- [AIM OF THE EXERCISE]
Return the material below exactly, but only from the line with "344x252 pixels." through the line with "276x240 pixels.", and without its pictures.

- [SUPPLIED RECORDS]
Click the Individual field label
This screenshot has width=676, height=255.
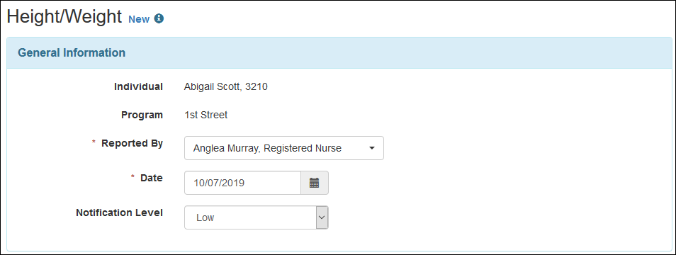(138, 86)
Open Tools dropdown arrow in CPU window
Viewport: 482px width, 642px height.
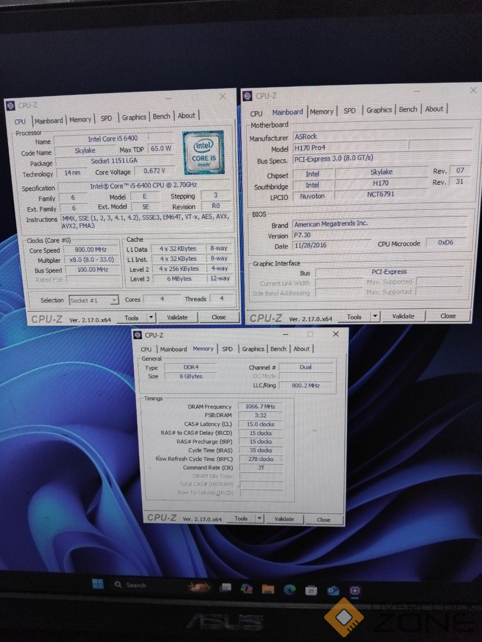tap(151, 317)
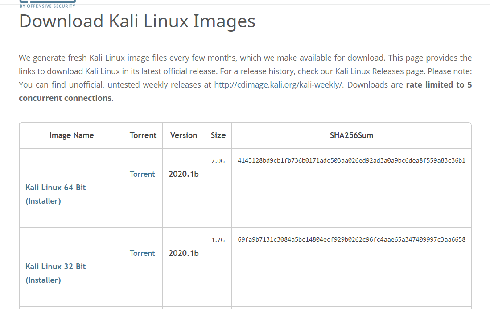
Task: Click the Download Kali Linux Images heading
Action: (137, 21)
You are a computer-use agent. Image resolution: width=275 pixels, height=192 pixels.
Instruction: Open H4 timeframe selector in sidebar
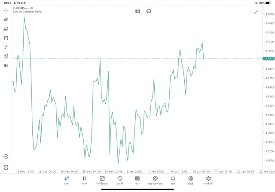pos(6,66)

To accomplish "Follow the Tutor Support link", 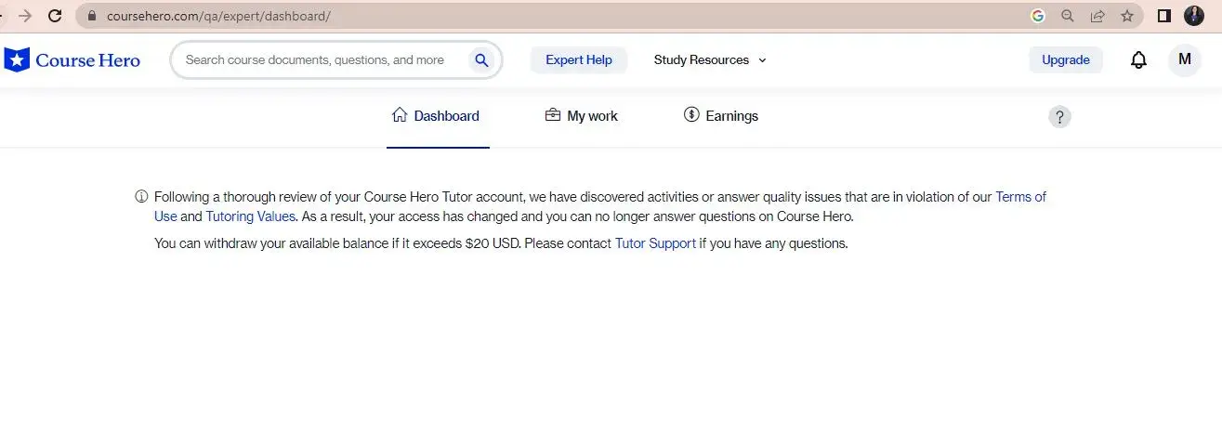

==

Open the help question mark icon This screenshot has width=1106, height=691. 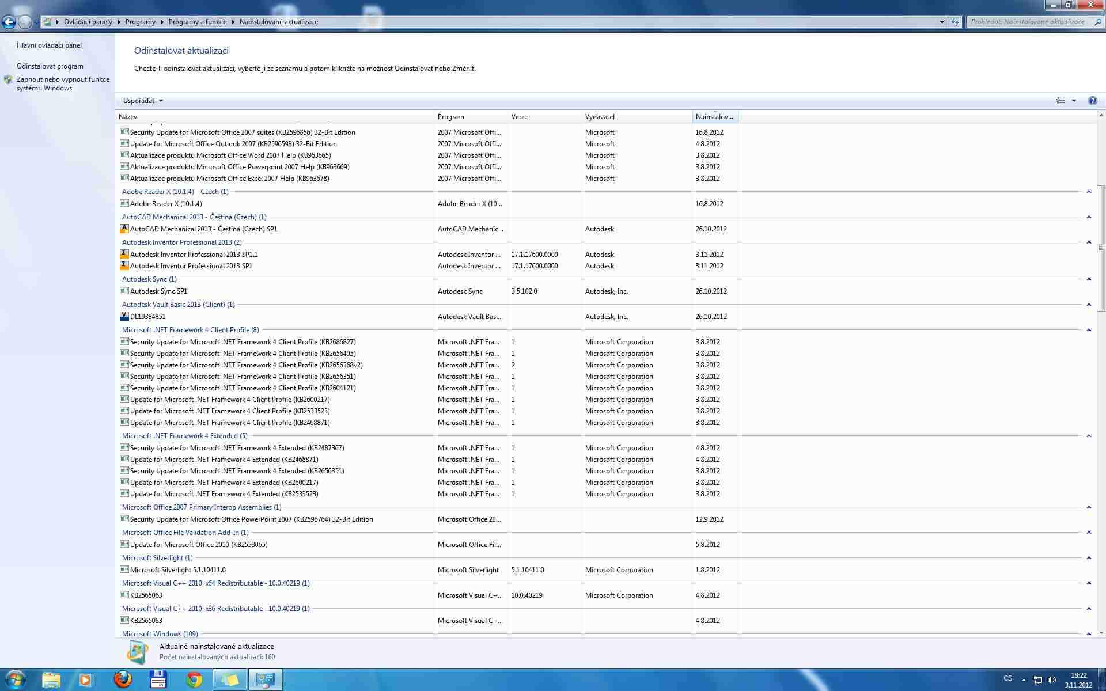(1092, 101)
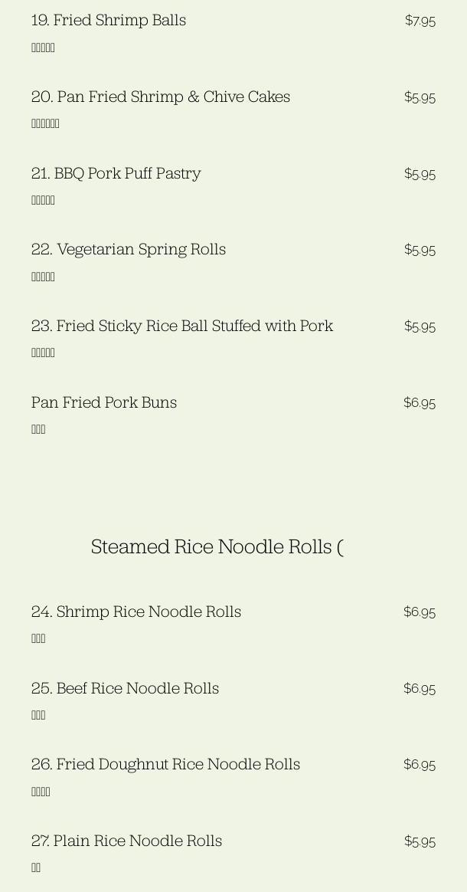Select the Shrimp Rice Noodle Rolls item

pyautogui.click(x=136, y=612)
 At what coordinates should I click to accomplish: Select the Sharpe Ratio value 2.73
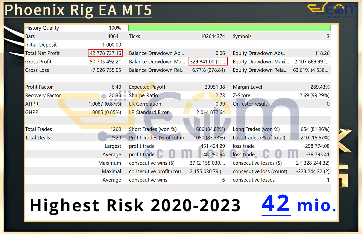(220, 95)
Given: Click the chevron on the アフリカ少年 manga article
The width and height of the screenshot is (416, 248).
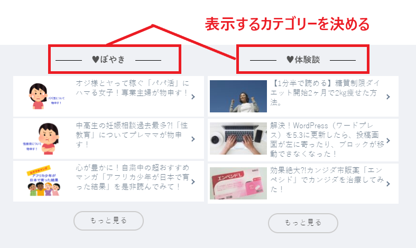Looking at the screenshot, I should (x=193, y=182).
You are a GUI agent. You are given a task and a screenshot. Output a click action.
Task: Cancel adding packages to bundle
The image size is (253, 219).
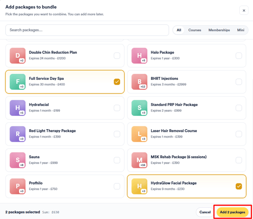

==

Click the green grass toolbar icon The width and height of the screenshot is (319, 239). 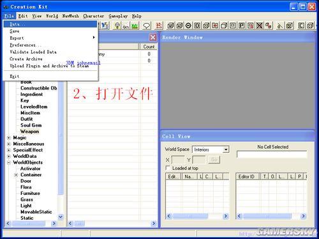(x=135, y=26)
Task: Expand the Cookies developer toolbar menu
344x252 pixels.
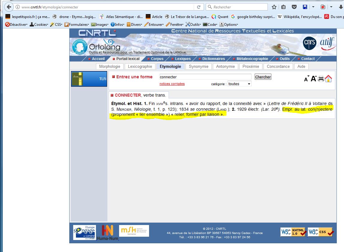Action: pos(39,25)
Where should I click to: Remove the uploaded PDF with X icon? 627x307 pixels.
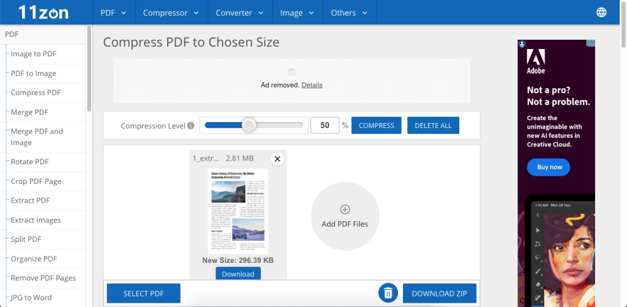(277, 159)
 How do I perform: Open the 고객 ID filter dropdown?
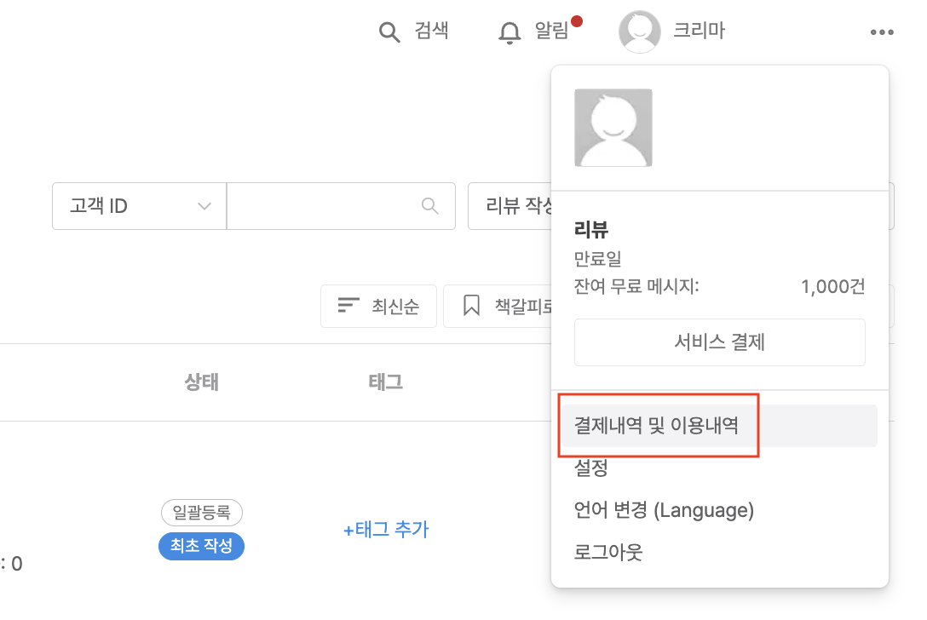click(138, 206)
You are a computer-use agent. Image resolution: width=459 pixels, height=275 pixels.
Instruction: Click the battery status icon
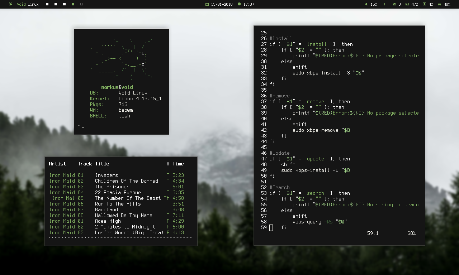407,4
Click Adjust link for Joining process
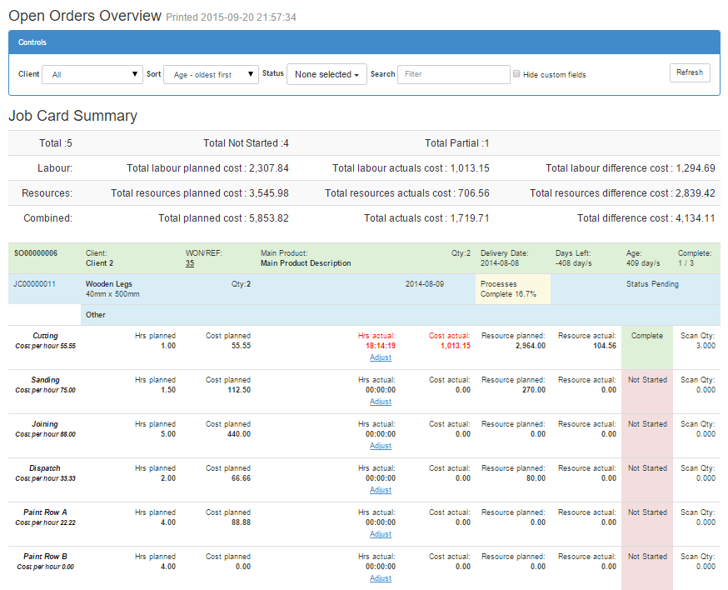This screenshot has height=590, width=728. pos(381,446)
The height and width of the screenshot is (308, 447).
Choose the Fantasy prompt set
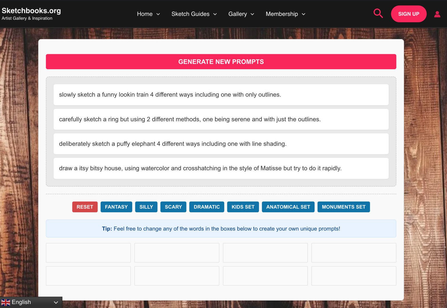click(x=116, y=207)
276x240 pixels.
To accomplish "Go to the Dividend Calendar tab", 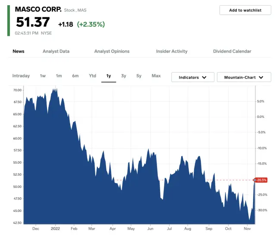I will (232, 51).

- [RESPONSE TO THIS TASK]
344x252 pixels.
Action: pos(39,25)
Where should I click to: Remove the uploaded PDF with X icon? 627x307 pixels.
(277, 159)
 How do I perform: Open the 고객 ID filter dropdown?
click(138, 206)
You are a computer-use agent. Image resolution: width=459 pixels, height=275 pixels.
Instruction: Click the battery status icon
407,4
Click Adjust link for Joining process
This screenshot has height=590, width=728. pos(381,446)
The height and width of the screenshot is (308, 447).
Choose the Fantasy prompt set
click(x=116, y=207)
276x240 pixels.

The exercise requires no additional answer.